* _What is needed_: Only the lines from the one containing "Choose @brimstonebandit.bsky.social result" to the end of the entries should be written out, each exactly as it stands, both ends included.

*** Entries supplied

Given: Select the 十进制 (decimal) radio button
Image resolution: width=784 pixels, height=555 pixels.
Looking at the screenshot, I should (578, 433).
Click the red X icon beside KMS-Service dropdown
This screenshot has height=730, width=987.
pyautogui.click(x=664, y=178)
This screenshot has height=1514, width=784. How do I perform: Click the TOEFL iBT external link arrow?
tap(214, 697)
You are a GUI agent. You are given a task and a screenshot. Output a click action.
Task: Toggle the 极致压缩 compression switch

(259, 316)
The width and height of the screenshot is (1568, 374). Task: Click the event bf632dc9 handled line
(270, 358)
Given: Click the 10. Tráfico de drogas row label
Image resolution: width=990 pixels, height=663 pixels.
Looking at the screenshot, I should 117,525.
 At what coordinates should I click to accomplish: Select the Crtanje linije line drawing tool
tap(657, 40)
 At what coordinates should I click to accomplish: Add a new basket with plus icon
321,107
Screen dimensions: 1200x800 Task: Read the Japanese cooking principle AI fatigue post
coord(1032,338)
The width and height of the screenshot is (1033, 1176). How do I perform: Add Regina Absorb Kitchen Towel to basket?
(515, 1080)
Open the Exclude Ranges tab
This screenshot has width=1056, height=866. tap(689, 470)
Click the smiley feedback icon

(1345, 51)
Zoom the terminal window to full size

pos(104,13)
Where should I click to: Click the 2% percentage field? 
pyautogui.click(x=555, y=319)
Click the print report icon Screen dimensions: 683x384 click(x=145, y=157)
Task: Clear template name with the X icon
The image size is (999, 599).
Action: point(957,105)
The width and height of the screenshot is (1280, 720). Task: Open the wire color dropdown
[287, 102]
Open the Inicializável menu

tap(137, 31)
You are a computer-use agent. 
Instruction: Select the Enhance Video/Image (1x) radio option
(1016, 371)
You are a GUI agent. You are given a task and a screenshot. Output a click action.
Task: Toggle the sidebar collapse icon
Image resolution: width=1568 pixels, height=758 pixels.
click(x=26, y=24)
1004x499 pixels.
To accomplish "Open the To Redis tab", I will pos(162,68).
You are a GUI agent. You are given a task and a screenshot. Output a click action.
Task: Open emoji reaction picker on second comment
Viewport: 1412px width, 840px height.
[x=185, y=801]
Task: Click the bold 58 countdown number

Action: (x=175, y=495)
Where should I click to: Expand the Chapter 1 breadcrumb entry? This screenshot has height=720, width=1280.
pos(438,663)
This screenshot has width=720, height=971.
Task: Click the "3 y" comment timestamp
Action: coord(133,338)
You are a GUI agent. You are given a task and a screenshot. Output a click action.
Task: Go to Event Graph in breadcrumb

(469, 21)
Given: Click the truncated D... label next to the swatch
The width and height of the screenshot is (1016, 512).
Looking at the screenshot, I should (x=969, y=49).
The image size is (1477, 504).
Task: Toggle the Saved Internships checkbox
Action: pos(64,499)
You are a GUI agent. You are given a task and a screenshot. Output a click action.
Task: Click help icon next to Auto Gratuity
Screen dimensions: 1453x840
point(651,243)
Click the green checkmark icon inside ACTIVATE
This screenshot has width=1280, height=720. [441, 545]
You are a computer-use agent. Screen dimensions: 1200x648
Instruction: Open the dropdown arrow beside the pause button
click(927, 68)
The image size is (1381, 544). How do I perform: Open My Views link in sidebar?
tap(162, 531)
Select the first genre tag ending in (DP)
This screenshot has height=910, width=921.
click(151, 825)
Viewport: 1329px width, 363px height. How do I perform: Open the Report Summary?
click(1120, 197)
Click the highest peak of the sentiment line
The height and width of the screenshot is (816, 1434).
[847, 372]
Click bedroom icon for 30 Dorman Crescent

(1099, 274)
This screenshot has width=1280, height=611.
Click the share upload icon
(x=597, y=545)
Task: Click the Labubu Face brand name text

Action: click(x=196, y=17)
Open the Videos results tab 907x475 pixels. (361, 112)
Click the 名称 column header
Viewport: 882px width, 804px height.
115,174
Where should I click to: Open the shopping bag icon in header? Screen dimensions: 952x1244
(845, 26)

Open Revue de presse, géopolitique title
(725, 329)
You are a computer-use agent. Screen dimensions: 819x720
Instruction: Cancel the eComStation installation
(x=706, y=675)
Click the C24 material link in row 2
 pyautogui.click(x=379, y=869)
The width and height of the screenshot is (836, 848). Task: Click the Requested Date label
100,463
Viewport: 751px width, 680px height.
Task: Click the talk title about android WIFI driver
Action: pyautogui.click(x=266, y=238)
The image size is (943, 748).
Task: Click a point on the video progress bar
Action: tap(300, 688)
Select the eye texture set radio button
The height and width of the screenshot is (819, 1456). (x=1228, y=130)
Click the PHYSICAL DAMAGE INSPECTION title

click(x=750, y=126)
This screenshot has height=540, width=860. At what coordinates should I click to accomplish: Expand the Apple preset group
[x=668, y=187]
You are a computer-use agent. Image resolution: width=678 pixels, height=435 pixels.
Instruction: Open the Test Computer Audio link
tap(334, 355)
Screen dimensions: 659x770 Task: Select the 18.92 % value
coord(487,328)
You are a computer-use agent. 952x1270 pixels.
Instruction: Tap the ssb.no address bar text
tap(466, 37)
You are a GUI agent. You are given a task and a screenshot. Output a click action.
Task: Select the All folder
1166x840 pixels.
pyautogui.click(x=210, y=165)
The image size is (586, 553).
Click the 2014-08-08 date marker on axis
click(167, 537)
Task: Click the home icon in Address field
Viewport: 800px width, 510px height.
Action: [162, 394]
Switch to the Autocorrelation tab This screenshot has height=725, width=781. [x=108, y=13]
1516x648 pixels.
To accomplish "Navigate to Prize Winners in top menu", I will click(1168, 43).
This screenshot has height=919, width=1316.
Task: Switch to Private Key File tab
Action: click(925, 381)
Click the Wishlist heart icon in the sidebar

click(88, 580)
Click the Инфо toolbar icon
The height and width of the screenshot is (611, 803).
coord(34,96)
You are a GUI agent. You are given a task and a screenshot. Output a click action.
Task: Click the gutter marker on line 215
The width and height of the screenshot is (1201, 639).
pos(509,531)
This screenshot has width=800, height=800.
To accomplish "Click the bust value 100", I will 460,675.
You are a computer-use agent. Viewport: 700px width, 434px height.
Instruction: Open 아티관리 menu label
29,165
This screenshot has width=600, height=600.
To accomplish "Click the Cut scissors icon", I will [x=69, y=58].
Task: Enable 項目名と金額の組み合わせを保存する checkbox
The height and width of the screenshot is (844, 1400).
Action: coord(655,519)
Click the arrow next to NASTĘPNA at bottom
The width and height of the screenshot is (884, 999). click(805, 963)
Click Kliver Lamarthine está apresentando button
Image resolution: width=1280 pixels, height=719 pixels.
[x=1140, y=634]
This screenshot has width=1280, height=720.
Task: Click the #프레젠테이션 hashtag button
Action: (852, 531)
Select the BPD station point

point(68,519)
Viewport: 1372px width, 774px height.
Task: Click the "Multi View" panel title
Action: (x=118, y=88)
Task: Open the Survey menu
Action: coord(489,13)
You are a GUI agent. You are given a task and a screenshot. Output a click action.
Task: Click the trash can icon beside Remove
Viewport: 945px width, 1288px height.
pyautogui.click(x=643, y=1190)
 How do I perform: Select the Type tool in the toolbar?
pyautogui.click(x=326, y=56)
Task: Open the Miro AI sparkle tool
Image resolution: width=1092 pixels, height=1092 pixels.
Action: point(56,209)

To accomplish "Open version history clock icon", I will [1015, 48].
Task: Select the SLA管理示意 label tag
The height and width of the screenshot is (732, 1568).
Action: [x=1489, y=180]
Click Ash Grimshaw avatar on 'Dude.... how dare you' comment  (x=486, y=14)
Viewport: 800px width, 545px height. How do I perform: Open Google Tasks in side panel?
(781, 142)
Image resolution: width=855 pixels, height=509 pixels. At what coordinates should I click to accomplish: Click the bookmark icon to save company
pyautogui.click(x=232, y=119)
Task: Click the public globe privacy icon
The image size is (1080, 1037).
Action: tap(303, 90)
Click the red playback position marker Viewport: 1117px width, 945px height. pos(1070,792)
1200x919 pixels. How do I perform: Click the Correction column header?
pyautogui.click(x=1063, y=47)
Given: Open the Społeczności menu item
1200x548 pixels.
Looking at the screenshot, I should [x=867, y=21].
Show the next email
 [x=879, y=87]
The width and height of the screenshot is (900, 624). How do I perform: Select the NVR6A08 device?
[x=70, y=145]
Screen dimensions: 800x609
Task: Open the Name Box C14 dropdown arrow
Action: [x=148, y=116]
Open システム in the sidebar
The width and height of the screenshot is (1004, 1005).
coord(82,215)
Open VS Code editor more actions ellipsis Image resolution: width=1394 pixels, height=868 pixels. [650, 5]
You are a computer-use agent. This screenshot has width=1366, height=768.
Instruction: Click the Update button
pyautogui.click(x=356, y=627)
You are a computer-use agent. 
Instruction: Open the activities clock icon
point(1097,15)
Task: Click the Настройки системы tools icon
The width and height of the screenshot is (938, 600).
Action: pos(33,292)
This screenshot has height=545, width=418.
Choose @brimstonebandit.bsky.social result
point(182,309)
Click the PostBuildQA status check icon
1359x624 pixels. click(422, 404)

******

* _Exercise solution_:
Choose @brimstonebandit.bsky.social result
point(182,309)
Click the PostBuildQA status check icon
1359x624 pixels. click(422, 404)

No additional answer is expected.